An Atlanta-Based Jewelry Company That Is Being Sued by Chanel Is Fighting Back

An Atlanta-based jewelry company is pushing back against the trademark lawsuit filed against it by Chanel in connection with its sale of costume jewelry made from “upcycled” Chanel buttons. In the motion to dismiss that it filed in a New York federal court on May 14, Shiver + Duke (“S+D”) and its founder Edith Anne Hunt (the “defendants”) claim that the suit is “Chanel’s attempt to negate the First Sale Doctrine by hauling a small company into expensive litigation in a foreign state despite [its] legitimate efforts to ensure that no New York consumer could be confused by its incorporation of recycled Chanel buttons into its original costume jewelry,” and thus, should be tossed out of court.
On the heels of Chanel filing suit in February and accusing S+D of “misappropriating” its “world famous and federally registered” interlocking “C” monogram trademark and its “Chanel” word mark in order to “create and market costume jewelry that draws and relies on the selling power and fame of the Chanel marks,” S+D argues that the case should be tossed out because Chanel lacks the necessary personal jurisdiction over it to properly file suit in New York.
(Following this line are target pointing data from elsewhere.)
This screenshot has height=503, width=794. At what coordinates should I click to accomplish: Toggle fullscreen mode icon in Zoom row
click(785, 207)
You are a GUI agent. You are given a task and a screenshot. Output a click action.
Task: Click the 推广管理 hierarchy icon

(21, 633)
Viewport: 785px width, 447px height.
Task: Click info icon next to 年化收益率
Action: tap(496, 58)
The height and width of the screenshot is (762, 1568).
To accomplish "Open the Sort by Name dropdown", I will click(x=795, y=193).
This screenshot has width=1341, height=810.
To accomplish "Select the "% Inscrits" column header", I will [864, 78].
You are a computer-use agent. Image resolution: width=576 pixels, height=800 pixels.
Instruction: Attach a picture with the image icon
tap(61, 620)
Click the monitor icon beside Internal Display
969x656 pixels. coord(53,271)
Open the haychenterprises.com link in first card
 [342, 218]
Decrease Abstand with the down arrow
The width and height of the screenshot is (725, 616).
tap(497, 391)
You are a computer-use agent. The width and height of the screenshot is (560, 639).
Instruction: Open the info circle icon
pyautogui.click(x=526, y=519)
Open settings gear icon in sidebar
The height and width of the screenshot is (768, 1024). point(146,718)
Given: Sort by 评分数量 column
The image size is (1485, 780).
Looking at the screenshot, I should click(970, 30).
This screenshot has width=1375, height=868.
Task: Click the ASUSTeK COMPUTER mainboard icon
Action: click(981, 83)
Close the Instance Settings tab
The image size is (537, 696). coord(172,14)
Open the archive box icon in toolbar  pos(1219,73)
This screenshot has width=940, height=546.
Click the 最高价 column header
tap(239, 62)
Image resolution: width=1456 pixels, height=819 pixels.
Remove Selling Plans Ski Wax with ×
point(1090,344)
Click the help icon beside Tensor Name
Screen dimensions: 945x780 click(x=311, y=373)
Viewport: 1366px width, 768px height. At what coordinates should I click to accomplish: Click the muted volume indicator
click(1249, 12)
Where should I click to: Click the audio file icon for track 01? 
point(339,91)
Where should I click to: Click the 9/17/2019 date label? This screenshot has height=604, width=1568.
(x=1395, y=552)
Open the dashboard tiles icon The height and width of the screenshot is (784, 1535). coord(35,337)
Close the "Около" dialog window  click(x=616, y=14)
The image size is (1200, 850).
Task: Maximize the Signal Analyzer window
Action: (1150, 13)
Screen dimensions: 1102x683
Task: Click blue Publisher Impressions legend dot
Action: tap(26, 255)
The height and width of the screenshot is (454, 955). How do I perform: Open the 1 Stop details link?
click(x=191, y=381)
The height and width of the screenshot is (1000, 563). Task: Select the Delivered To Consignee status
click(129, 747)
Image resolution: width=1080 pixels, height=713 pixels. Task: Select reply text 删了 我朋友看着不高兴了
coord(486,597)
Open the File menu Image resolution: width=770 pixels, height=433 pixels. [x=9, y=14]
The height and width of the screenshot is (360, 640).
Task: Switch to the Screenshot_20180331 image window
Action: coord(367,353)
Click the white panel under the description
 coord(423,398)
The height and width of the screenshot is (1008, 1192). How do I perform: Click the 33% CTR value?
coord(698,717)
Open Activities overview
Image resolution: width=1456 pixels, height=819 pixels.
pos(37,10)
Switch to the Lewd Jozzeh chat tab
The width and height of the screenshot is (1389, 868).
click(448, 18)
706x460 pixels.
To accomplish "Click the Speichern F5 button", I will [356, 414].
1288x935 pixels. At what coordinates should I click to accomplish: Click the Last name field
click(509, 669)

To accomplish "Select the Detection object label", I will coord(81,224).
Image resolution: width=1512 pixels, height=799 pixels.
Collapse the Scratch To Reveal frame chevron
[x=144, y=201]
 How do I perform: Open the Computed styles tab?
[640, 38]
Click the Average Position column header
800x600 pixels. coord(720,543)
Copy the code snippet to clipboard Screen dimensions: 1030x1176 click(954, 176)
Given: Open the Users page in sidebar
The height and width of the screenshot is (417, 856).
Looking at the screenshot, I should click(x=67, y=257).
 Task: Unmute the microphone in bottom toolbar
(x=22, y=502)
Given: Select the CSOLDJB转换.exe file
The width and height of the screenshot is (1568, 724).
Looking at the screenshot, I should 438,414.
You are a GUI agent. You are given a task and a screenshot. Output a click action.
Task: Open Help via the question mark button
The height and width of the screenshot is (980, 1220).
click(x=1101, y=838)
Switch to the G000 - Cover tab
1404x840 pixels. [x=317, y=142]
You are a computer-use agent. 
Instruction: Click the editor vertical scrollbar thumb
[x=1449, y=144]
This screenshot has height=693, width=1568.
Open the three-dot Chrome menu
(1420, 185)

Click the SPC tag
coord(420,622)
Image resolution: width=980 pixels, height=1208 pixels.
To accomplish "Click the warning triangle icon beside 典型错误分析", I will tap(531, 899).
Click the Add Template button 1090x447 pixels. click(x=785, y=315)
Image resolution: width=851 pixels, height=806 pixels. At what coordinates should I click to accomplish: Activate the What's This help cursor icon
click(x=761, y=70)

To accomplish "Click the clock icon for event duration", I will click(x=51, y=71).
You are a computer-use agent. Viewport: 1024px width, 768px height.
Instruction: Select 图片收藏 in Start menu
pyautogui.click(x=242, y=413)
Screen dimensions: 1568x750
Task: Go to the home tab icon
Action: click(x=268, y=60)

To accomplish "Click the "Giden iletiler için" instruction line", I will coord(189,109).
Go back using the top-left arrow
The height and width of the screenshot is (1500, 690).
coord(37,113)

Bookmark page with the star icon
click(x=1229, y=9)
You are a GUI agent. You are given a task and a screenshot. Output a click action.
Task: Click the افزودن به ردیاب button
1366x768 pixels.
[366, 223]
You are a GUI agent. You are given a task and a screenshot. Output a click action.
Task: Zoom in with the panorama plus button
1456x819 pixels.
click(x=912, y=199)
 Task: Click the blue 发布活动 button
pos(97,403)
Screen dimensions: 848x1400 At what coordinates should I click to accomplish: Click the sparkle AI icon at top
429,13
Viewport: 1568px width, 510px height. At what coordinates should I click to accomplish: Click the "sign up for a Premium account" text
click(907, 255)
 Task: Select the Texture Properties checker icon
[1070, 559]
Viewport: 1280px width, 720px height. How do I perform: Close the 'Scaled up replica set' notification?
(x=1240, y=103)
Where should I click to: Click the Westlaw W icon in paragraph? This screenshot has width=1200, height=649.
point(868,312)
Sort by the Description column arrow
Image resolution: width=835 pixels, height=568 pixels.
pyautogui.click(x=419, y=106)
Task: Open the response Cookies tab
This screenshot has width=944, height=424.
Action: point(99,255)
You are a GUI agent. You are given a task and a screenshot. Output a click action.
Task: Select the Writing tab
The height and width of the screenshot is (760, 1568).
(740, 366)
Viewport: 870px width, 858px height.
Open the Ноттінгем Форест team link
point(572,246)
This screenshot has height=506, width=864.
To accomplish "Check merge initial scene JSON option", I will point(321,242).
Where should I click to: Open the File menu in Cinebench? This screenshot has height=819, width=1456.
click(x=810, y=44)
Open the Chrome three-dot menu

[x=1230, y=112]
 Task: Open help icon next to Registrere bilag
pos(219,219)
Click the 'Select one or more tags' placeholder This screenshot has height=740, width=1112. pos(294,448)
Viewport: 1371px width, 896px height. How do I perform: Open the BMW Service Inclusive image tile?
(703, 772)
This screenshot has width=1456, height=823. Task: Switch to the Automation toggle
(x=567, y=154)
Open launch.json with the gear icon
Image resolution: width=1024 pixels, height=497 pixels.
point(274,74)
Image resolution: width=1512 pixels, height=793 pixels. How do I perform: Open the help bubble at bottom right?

According to S+D, while it maintains an e-commerce site, where it sells the allegedly infringing jewelry, which is accessible to consumers across the U.S., including New York, and while it has, in fact, sold products to consumers in New York by way of that website, Chanel, nonetheless, chose the wrong forum to file suit.
“All of Defendants’ business activities occur in the State of Georgia,” S+D asserts in its 32-page filing, arguing that its “only perceptible business activity in New York is that its website is accessible from New York,” and even then, its “sales and shipment of the repurposed jewelry giving rise to this matter within the State of New York comprised 0.129% of [its] total sales from 2019-2021.” Despite such a “lack of contacts with New York, [Chanel] is forcing [the defendants] to defend a case 750 miles away, in an unfamiliar Court, and in a jurisdiction with which [they] have no connection,” S+D claims, and asserts that the court should dismiss the case on this basis, or at least, transfer the case to a court in Georgia.